Ma io volevo parlare delle case dei
contadini romagnoli. Una volta l'italiano che viaggiava in Olanda o in Boemia,
stupiva di incontrare contadini letterati, di scoprire nelle loro modeste case
librerie e biblioteche, con tutti i classici in fila.
In questo dopoguerra, per merito del
Partito Comunista, milioni di libri sono entrati nelle case degli operai, dei
braccianti, dei contadini italiani: opere di Marx, di Lenin, di Stalin e di
Gramsci, ed hanno creato il terreno propizio al successo di una iniziativa di
cultura popolare come quella del “Canguro”. Si spiegano così quelle mensole e
quei libri in fila senza ricorrere alla psicanalisi e all’Olanda.
Scusate anche questa digressione. Il
mio compito, infatti, è di dar notizia di una strana conversazione che si è
svolta una di queste notti in casa di un bracciante romagnolo, beninteso a sua
insaputa, nelle ore notturne, mentre il buio ed il sonno fasciavano la casa,
sprofondata nella notte tome un sottomarino negli abissi subacquei. Da quella
profondità, un poco sopra la madia del pane, una voce chiese, forse a se
stessa: “Wohin bin ich denn ange-kommen? “ (Dove diavolo sono Capitato?).
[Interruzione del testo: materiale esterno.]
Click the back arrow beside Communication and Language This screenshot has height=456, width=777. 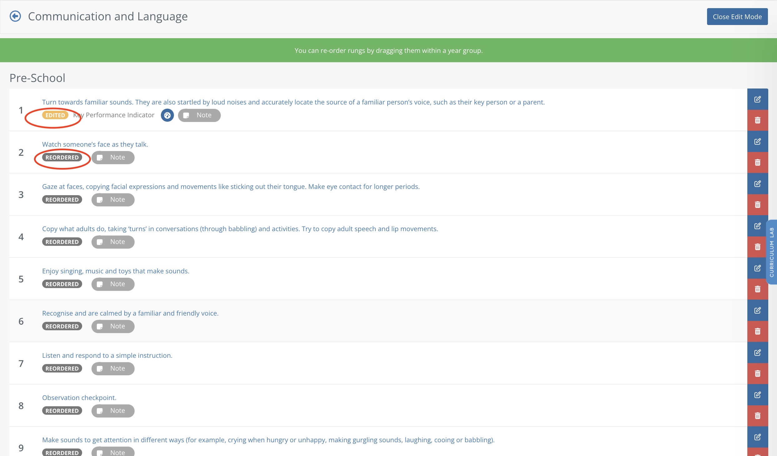(x=15, y=16)
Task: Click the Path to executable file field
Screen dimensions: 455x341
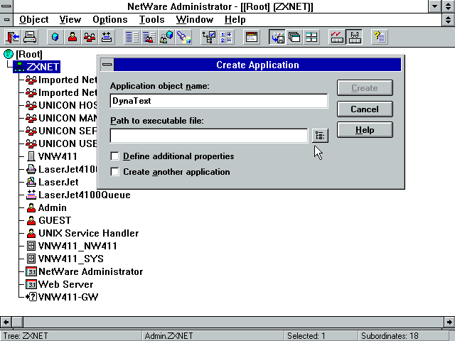Action: (209, 136)
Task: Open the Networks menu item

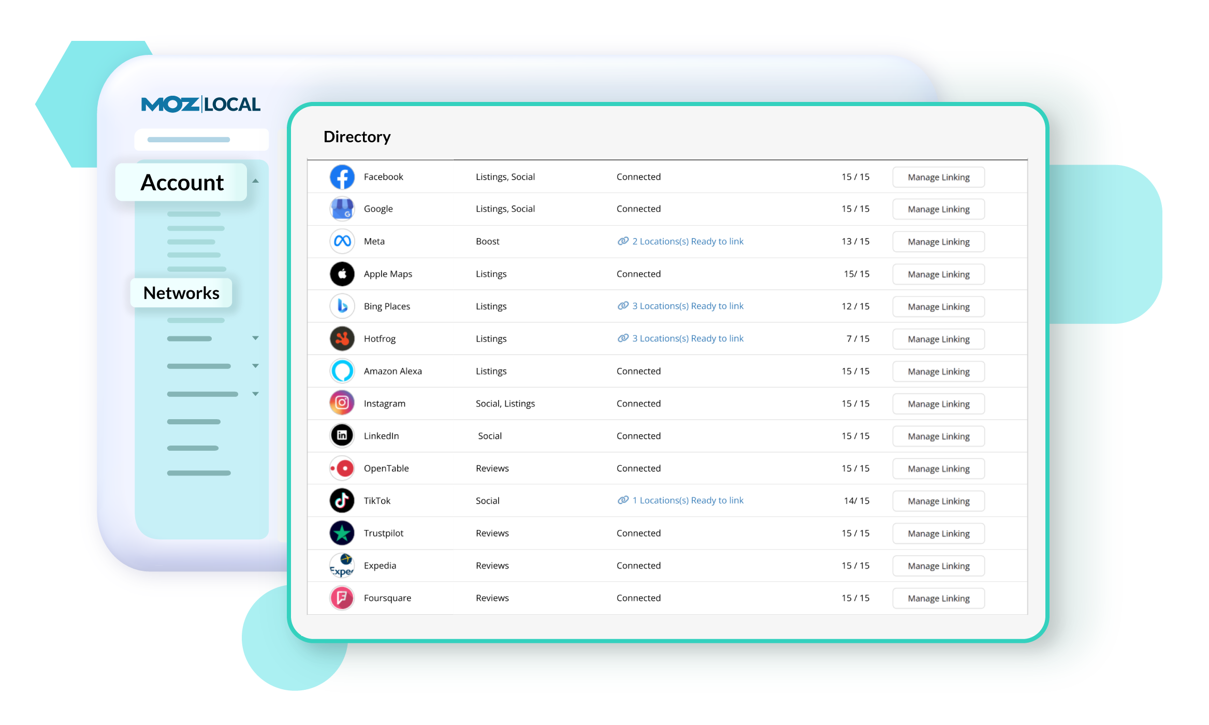Action: pyautogui.click(x=181, y=293)
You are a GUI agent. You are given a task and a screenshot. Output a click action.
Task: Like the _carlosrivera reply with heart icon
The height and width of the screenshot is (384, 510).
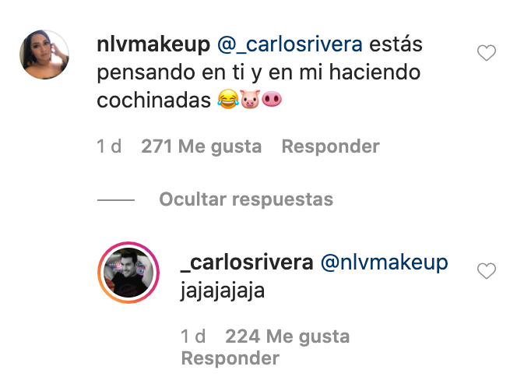(x=487, y=271)
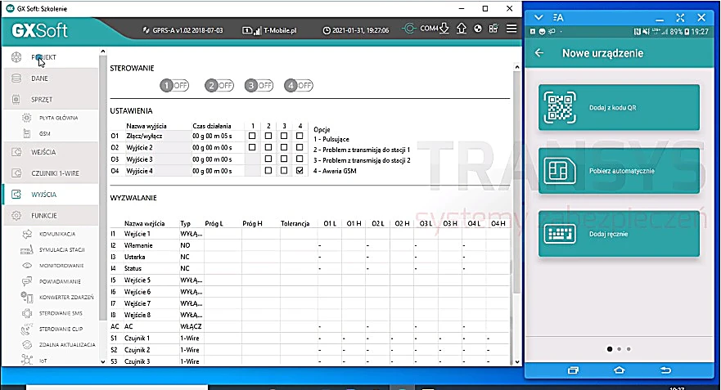Tap the Dodaj ręcznie button
This screenshot has height=390, width=721.
point(619,234)
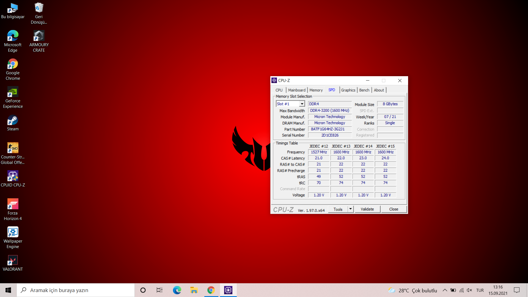Switch to the Mainboard tab
Viewport: 528px width, 297px height.
tap(297, 90)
“Monsieur Feuerbach — rispose
un’altra voce in tono di affettuosa sorpresa — vous etes cn Romagne. C’est
dróle, quoi? Les paysans commencent à s’intéresser à votre philosophie” (Voi
siete in Romagna. Strano, no? I contadini cominciano a interessarsi della
vostra filosofìa).
“Herr Voltaire?”.
“Oui, c’est moi”.
“Ditemi allora di grazia — proseguì
il filosofo tedesco — chi è che mi si stringe addosso alla mia sinistra, e
puzza di fagioli e di aglio da mozzarmi il respiro?”.
“È Bertoldo — rispose cortesemente
Voltaire — un saggio buffone. Abita nel volume numero sette, voi nel nove, e io
nell’otto, herr Feuerbach!».
“L’immortalità è una cosa scomoda, a
volte. Vi può capitare di trovarvi nello stesso scaffale accanto al vostro
peggiore nemico. Ma non conosco questo Bertoldo”.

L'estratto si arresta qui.